ルッドは自分が来ている服に付属しているマフラーを使って、目だけを出した簡易的な覆面を作った。
隠れたままやり過ごせれば良いが、見つかって顔が知られてしまうのは危険だと判断しての行為である。
「もしかしたら、事務所のどっかに隠れてるかもしれん。ほらみろ、足跡が残ってるだろ」
男の一人は、床の埃に残ったルッドの足跡を目聡く見つけたらしい。一歩ずつ、ルッドが隠れている事務机に近づいて来る。
(隠れているのも潮時か………)
ルッドは事務机の下から這い出た後に立ち上がる。勿論、事務所に入って来た男二人と目が合った。
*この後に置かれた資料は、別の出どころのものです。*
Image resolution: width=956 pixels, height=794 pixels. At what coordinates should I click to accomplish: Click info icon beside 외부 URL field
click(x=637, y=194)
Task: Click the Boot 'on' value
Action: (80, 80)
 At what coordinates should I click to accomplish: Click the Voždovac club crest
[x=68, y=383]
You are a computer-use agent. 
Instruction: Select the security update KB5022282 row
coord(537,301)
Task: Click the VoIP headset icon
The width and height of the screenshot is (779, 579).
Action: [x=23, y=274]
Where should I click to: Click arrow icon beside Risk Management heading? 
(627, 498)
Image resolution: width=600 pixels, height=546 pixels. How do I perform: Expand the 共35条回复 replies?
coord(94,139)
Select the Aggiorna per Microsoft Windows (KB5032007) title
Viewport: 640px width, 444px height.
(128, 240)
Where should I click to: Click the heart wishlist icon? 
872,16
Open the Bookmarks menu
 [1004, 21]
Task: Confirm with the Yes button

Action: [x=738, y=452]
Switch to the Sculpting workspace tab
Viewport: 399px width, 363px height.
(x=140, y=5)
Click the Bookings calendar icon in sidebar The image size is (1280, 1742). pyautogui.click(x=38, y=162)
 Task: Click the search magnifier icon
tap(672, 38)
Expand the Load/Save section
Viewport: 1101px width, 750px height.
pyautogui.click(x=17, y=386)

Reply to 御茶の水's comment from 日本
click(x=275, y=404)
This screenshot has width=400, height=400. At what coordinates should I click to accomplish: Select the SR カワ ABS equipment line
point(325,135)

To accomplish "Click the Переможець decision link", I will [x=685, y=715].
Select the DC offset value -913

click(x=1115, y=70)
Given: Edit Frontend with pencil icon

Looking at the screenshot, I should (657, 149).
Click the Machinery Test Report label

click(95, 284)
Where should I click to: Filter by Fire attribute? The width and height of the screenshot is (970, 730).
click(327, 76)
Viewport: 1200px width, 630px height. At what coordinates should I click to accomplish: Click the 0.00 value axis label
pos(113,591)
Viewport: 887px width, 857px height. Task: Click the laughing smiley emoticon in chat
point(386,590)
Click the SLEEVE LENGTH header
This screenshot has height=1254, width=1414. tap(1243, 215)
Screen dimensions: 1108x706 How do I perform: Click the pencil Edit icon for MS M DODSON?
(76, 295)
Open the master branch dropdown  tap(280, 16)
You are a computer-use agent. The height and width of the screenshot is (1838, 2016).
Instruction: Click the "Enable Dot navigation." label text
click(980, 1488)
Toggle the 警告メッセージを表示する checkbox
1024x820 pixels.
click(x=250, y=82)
「やっぱり居やがったか。御大層に顔まで隠しやがって」
男の一人は長身の痩せた男だった。頬に傷があり、色の黒い眼鏡を掛けている。
「捕まえてひん剥きゃ良いんすよ。不法侵入者は直接捕まえる権利があるんですから」
もう一人は小太りの背が低い男。口調からして長身の方の部下が後輩だろうか。
(彼らを仮にノッポと小デブと表現しよう。ノッポの方は手強そうだけど、小デブの方は動きが鈍そうに見える)
逃げるために動くなら、小デブの動きが肝心だ。ルッドはすぐにでも走り出せる様、姿勢を低くした。